En 1919 viajaron juntos a Londres para trabajar en los decorados y el vestuario de un ballet, también de Diaghilev, basado en la obra “El sombrero de tres picos” de Manuel de Falla. En ese mismo año el artista inicia una nueva etapa en su carrera, caracterizada por una doble fórmula interpretativa. Por un lado desarrolla formas escultóricas e imágenes de una grandiosidad que ha sido definida como neoclásica; por otra parte, desarrolla el cubismo de diferentes maneras. Del primer estilo son las obras “Las bañistas” y “Mujeres sentadas” o “Mujeres en la fuente”.

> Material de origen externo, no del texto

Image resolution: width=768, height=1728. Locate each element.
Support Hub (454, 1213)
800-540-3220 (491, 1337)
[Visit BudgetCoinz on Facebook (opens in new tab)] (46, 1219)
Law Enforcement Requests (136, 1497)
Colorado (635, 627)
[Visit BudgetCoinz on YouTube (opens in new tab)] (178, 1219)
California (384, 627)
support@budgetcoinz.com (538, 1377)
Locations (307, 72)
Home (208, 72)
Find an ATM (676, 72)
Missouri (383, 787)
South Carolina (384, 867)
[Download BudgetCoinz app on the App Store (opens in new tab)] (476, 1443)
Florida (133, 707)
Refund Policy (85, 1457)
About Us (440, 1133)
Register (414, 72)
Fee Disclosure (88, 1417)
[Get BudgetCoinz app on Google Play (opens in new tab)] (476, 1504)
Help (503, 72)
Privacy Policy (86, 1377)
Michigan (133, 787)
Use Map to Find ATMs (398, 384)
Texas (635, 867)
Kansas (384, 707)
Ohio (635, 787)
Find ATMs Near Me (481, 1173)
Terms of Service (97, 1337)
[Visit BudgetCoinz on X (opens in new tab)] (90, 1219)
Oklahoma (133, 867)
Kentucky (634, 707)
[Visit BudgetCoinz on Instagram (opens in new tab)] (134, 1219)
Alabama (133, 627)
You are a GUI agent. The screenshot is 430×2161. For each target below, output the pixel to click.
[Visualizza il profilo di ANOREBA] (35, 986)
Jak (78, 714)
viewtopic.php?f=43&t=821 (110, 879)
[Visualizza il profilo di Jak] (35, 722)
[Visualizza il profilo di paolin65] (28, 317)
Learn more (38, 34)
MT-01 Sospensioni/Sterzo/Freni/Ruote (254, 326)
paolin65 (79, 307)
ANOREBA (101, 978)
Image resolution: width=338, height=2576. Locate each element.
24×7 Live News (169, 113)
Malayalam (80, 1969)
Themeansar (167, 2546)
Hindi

También en esta época aparece Olga en los primeros retratos del pintor, algunos de los cuales muestran la capacidad de éste para lo que suele llamarse arte convencional y clasicista. Más tarde, cuando la vida al lado de Olga se había transformado en un infierno, los retratos serán muy distintos, y marcados por una crueldad terrible.

¿Puede un idilio durar para siempre? Picasso comenzó a sentirse agobiado por la vida y el papel medidos del retratista de salón, impuesto por Olga. Pintó suficientes cuadros en estilo neoclásico. 

El gran artista estaba equivocado: su matrimonio con una bailarina rusa no podría haber sido largo. Picasso, que solía quitar todo de la vida, no estaba dispuesto a dar. Y Olga, con su perseverancia rusa, intentó convertir a su marido amante de la libertad en un hombre de familia ejemplar, cuyos esfuerzos deberían dirigirse al beneficio de la familia. Su matrimonio se convirtió en una verdadera “guerra de los mundos”, una batalla de ideologías y mentalidad. Incluso el nacimiento del hijo de Paul en 1921 no lo salvó. Picasso, que recibió una nueva porción de inspiración, después de haber experimentado la alegría de la paternidad, sin embargo, cada vez más distanciado de su esposa. 

No hubo ganadores en esta guerra. Es cierto que Pablo dejó la batalla con menos pérdidas: continuó su camino, cubierto de restos de corazones, y pasó el resto de su vida sola, sufriendo de depresión y atormentada por los celos y la ira. No deseando dividir la propiedad con la esposa no amada, pero odiada, Picasso no formalizó el divorcio: Olga Khokhlova siguió siendo su esposa legal hasta su muerte, hasta 1955.